The addition of suitable substances or reagents is one possible way to improve fuel quality. Accordingly, commercially available dispersants, cold-flow improvers, lubricity improvers (lubricant for the reduction in friction and or wear the mechanical parts of engine), cetane number (indicator of the combustion speed of marine fuel and compression needed for ignition) improvers, and combustion catalysts are widely employed in the shipping sector.23 Currently, it is necessary to use lubricity improvers to reduce the sulfur content in marine fuels.24 In partial switching to distillate-type marine fuels, adjustment of the cold-flow properties by depressant-dispersing additives has been frequently discussed.9,10,25 Additionally, many studies have focused on improving the emission characteristics and their measurement methods.23,26,27

Unfortunately, only a few studies have focused on the additivation of marine fuel that does not meet the requirements for the content of total sediments according to ISO 8217. Mitusova4 reported that the fuel stability can be improved by additivation (targeted improvement of selected properties) to keep the asphaltenic-resinous substances in a suspension.
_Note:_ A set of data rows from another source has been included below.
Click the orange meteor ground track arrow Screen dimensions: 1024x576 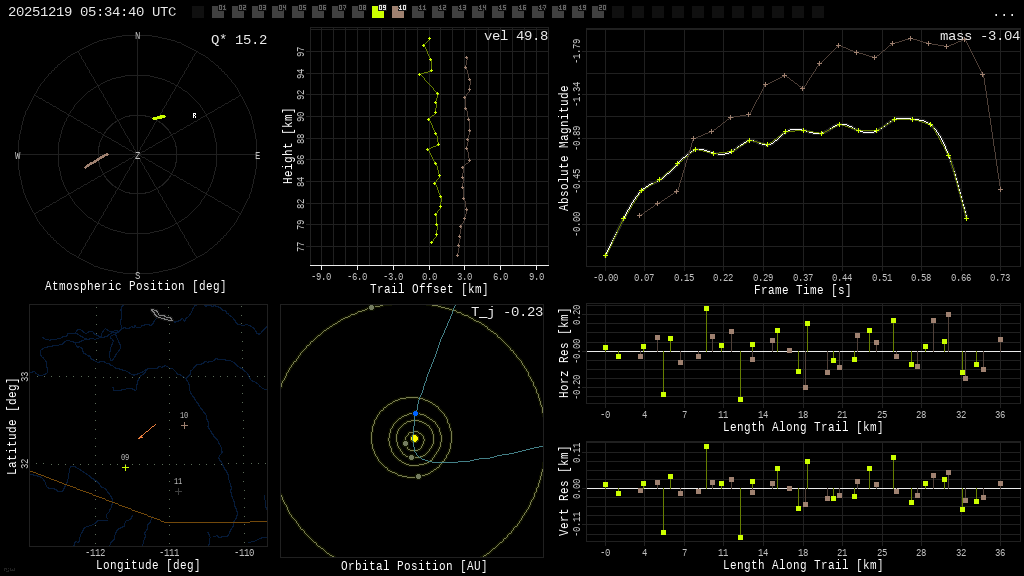coord(147,431)
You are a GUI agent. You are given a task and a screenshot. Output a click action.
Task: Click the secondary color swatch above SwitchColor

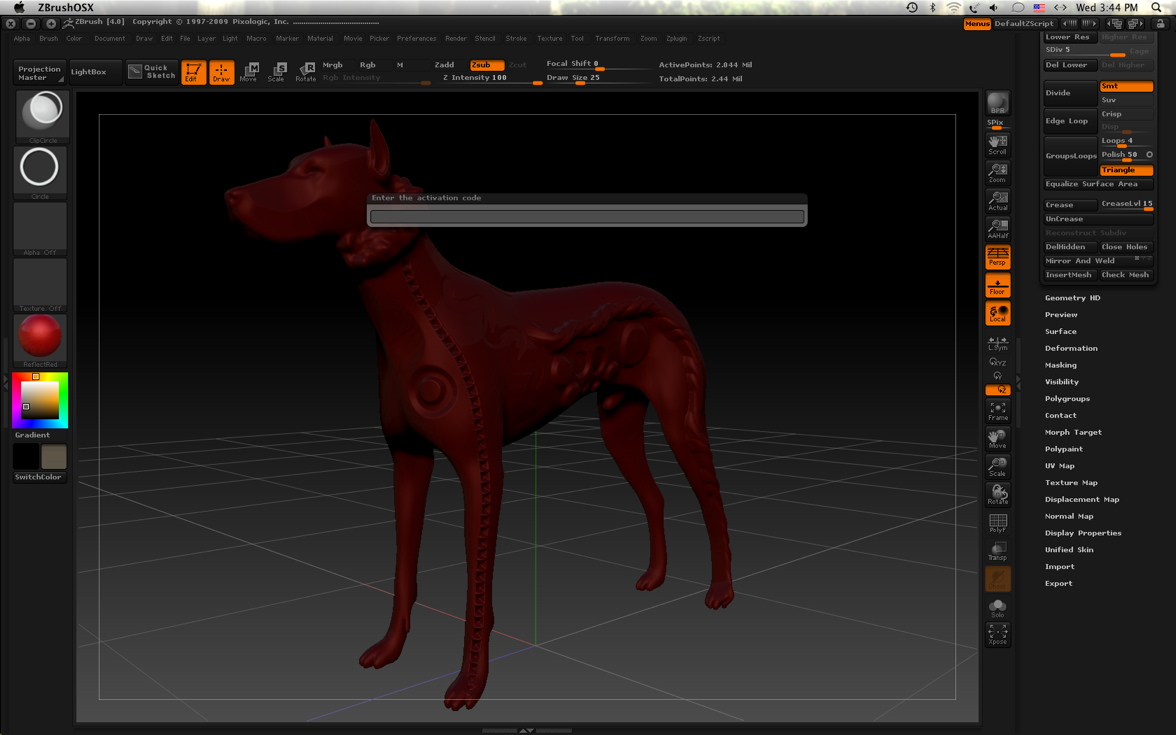(54, 457)
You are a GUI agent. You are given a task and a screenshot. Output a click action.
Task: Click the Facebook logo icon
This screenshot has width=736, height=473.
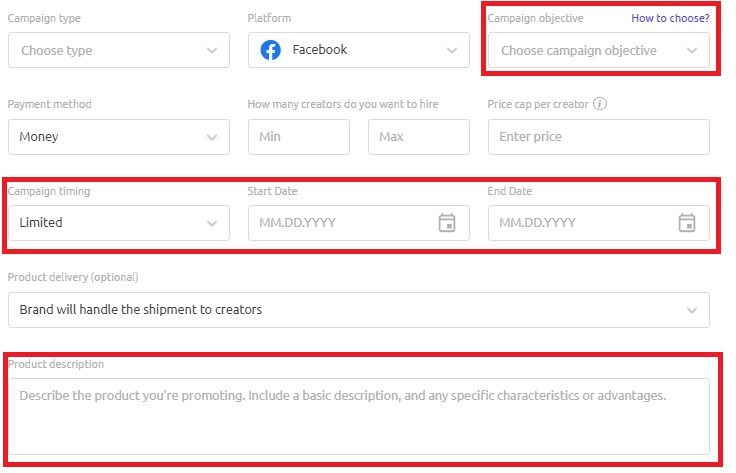coord(271,50)
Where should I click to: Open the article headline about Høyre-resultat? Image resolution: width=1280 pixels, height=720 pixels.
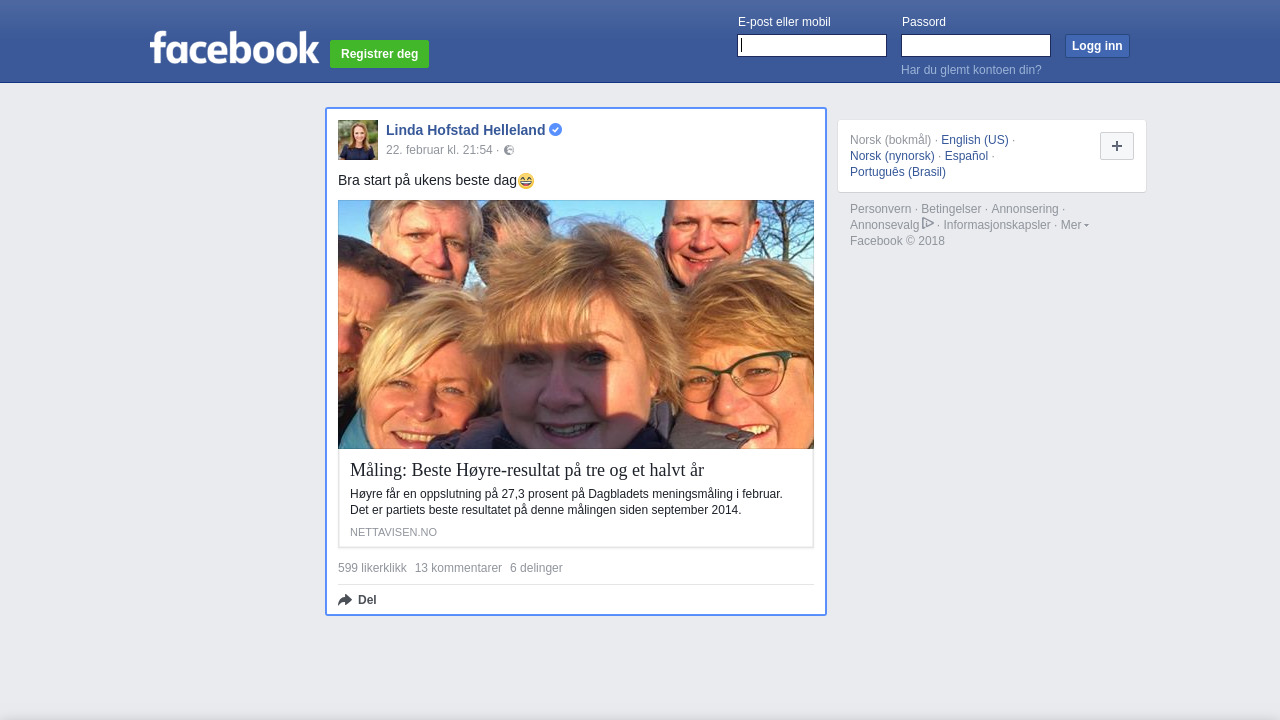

The additives based on hydroxyethylated amines (Bunkersol D, Amerod) and alkyl naphthalenes (VNII NP 200, Russia) as the active agent were tested. However, these additives are ineffective if the marine fuel contains a large number of unstable components.4 The use of these additives must be taken into account already during production; according to the presented data, it is not possible to modify the already produced unsuitable (unstable) material with their help. In such cases, it is necessary to identify an adequate alternative solution.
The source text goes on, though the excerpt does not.